To prepare candidates mentally and physically within the SWOE-V pre-accession phase, officials will begin educating airmen on the stresses and rigorous training that it takes to become a special operator, overseen by the 330th Recruiting Squadron, which is headquartered at Joint Base San Antonio-Randolph, Texas.

"The typical special warfare scouting, recruiting and development process for a candidate from pre-accessioning to shipping to BMT takes from four to six months," said Lt. Col. Heath Kerns, 330th commander.

The unit was stood up June 29, 2018, to seek out combat airmen needed for the next dynamic conflict. Recruiters and mentors at the 330th already prep the airmen in a step-by-step, streamlined program, Kerns told Military.com in an interview last year.

Potential candidates first must pass the 21-day Physical Abilities Stamina Test, or PAST, before they can enter the 9T500 AFSC. Like their BMT counterparts, the candidates must compete for selection, the release states.
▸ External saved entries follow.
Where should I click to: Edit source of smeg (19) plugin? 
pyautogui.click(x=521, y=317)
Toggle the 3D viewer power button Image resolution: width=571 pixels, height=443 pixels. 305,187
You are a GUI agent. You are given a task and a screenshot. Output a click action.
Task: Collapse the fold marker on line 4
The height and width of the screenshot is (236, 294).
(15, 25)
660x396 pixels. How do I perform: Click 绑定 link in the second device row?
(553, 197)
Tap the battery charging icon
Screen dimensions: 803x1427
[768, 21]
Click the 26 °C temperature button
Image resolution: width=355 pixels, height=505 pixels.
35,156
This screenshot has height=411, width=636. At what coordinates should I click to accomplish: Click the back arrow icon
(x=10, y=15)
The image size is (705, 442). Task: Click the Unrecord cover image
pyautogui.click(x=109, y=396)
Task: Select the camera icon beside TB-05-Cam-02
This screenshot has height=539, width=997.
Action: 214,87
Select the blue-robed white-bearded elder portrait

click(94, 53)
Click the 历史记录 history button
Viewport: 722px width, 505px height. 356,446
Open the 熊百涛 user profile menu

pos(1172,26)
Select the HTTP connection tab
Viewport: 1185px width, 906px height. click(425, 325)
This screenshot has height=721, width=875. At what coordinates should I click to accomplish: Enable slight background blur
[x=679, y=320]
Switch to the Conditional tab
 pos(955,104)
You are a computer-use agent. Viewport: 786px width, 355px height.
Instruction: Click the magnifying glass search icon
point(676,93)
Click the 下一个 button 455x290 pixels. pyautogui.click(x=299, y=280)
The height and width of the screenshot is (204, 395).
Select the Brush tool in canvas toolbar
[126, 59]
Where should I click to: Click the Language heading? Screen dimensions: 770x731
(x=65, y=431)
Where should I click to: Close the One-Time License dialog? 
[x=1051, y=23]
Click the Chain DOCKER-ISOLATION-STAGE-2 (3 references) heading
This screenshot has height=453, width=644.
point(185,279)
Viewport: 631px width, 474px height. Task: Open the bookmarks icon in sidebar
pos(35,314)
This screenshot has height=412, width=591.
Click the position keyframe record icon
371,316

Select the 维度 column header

Once at BMT, like all recruits, the candidates will follow the eight-and-a-half week curriculum that focuses on leadership, collaboration, values, field training and fitness.

But while "assigned to their special warfare BMT flights, candidates conduct additional physical training and continue their education about all things special warfare-related, including components, missions and specialties and the SWOE vectoring process," Lopez said.

The additional training helps to prepare them for the Special Warfare Prep Course, the officials said. The class runs eight weeks following BMT.

The airmen's scores are assessed throughout BMT, SWOE-V and the prep course and are "heavily based on a candidate's performance," Lopez said.

The Air Force then splits the airmen into more defined courses of initial entry, which will dictate their future career field: Special Tactics and Guardian Angel, or Tactical Air Control Party.

Airmen pursuing combat controller, pararescue or special reconnaissance fields fall under Special Tactics and Guardian Angel, while TACPs align with the TACP initial entry course. Once candidates pass their initial entry courses, they move on within their respective AFSC-specific pipelines, Lopez said.

"The SWOE-V really is a big deal as it represents a momentous change for the Air Force special warfare community," he said. "By removing constraints in the recruiting and accessions process, we are expanding the talent pool while streamlining entry into the service. We also ensure equitable distribution consistent with and proportional to Air Force-established production goals."